The function \texttt{quantileNorm} performs quantile normalization,
which is typically needed to take into account the different sequencing depth
in each sample.

\small
\begin{verbatim}
sampleNames <- c('A1','A2','B1','B2')
x <- mergeExp(A1$exp,A2$exp,B1$exp,B2$exp,sampleNames=sampleNames, keep=c('transcript','gene','explCnts'))
x$group <- c('A','A','B','B')
xnorm <- quantileNorm(x)
boxplot(exprs(x))
boxplot(exprs(xnorm))
\end{verbatim}
\normalsize

\texttt{wrapDenovo} proceeds in a largely analogous manner to \texttt{wrapKnown}, with the difference
that it returns both expression estimates for each isoform (stored in exprs of the ExpressionSet)
and the (marginal) posterior probability that
the isoform is expressed at all (stored in the fData of the ExpressionSet).
Currently \texttt{wrapDenovo} computes these probabilities and estimates by combining all .bam files
into a single sample.
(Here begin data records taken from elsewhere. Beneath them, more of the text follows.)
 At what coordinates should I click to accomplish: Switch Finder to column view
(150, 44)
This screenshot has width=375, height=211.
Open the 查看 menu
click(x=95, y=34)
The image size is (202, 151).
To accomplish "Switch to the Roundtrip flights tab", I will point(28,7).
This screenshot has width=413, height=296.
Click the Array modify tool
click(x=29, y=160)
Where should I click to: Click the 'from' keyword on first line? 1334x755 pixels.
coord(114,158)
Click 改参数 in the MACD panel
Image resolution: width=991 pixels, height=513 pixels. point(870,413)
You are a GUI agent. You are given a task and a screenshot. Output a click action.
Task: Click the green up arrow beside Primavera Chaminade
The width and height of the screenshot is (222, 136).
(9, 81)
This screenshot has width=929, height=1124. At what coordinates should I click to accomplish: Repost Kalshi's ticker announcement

We are currently developing the case where one wishes to obtain probabilities for each
sample separately.

The remaining sections explain in more detail the model, functions and classes included in the package.
They are intended to help you obtain a better understanding of the methodology
underlying \texttt{casper} by obtaining expression estimates step-by-step.
For routine analyses we strongly recommend that you use \texttt{wrapKnown} (known isoforms)
or \texttt{wrapDenovo} (de novo);
these are implemented more efficiently in terms of memory requirements and
computational speed.


\section{Introduction}
\label{sec:intro}

The package \texttt{casper} implements statistical methodology to infer
gene alternative splicing from paired-end
RNA-seq data \citep{rossell:2014}.
In this section we overview the methodology
and highlight its advantages.
For further details, please see the paper.
In subsequent sections we illustrate how to use the package with a worked example.
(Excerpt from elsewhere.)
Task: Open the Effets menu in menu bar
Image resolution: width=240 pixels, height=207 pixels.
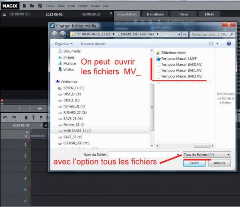Action: pyautogui.click(x=72, y=6)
\texttt{casper} uses a probability model to estimate expression at the variant level.
Key advantages are that \texttt{casper} summarizes RNA-seq data in a manner that is more informative
than the current standard, and that is determines the read non-uniformity
and fragment length (insert size) distribution from the observed data.
More specifically, the current standard is to record the number of reads overlapping with each exon
and connecting each pair of exons.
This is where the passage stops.